Starting suggestions: Empower employees to challenge the status quo. Questioning existing norms and ways of working can feel like a high-risk, low-reward proposition for many employees. To elicit the best inputs, leaders need to model curiosity, create playful workspaces, and forge an active learning organization that celebrates and rewards experimentation.
HBR provided examples of How Businesses Have Successfully Pivoted During the Pandemic eg. Spotify, restaurants, Unilever P&G portfolios.
While BCG reminds us that Only 30% of Digital Transformations Are Successful. In Flipping the Odds of Digital Transformation Success, the extensive research and examples show the need to perform well on all six essential success factors:

- An Integrated Strategy with Clear Transformation Goals
- Leadership Commitment from CEO Through Middle Management
- Deploying High-Caliber Talent
- An Agile Governance Mindset That Drives Broader Adoption
- Effective Monitoring of Progress Toward Defined Outcomes
- Business-Led Modular Technology and Data Platform
Google Digital Marketing Maturity Benchmark developed in partnership with BCG helps organisations analyse where their business sits on the path to full data-driven marketing and attribution.
These eight charts show how COVID-19 has changed B2B. B2B leaders that commit to further digitizing their go-to-market models should derive competitive advantage in the form of more—and more loyal—customers than their slower-moving peers.

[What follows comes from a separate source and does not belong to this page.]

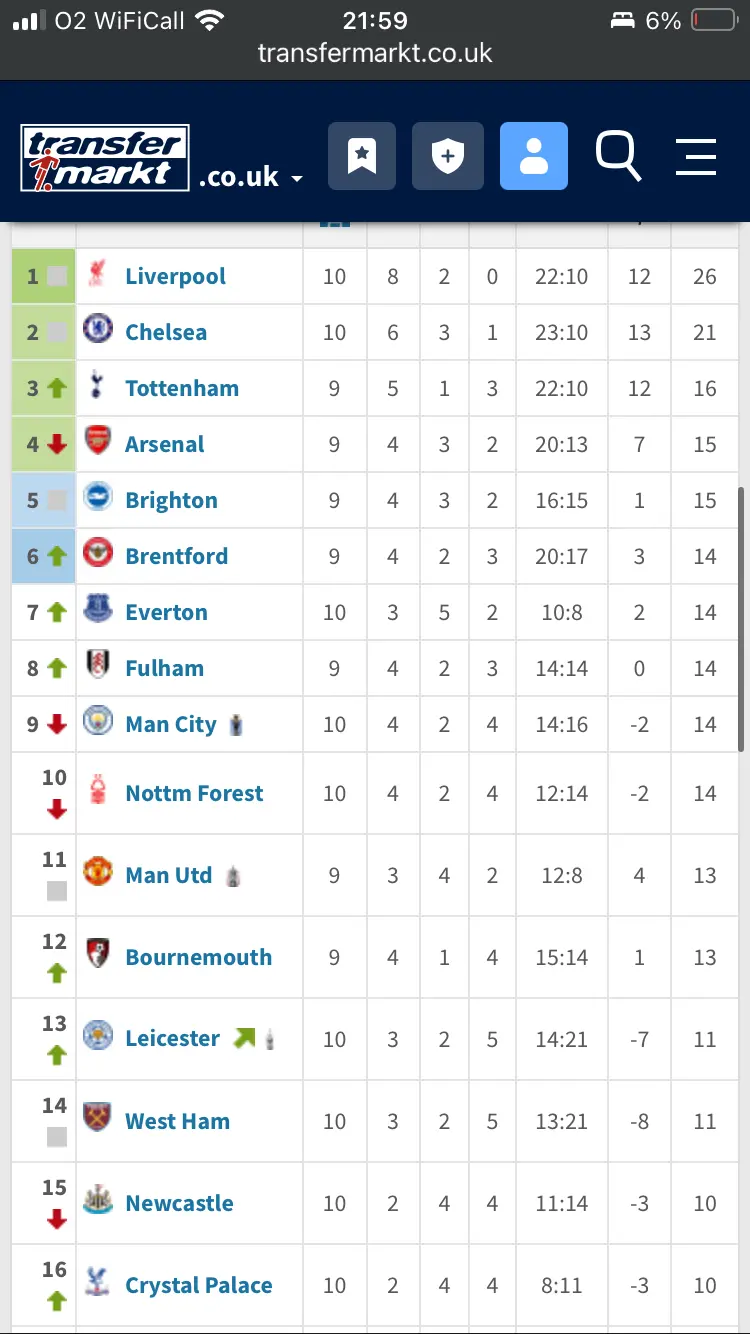Open the user profile icon
Viewport: 750px width, 1334px height.
(x=534, y=156)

This reminded me of a business fundamental: customer LTV. PSFK shared in July 2020 that consumers who are more connected to a brand are 76% more likely to buy from it over competitor, 57% more likely to spend more; And compared to satisfied customers, emotionally connected customers have a 306% higher LifeTime Value and will recommend brands at a much higher rate (71% vs. 45%). More recently, in October 2020, in Creating Customer Relationships That Last, research shows that 88% consumers would shop at retailers with a premium loyalty program vs a competitor offering lower prices. Elevated expectations on post-purchase experience is a huge opportunity to attract new audiences, deepen relationships with existing customers.
It was music to my ears to listen to Horst Schulze, The Ritz Carlton founder, talk about loyalty and acknowledge CLV on HBR IdeaCast Setting a High Bar for Your Customer Service. So obvious that retention costs less than acquisition but so many few leaders / companies talk about it.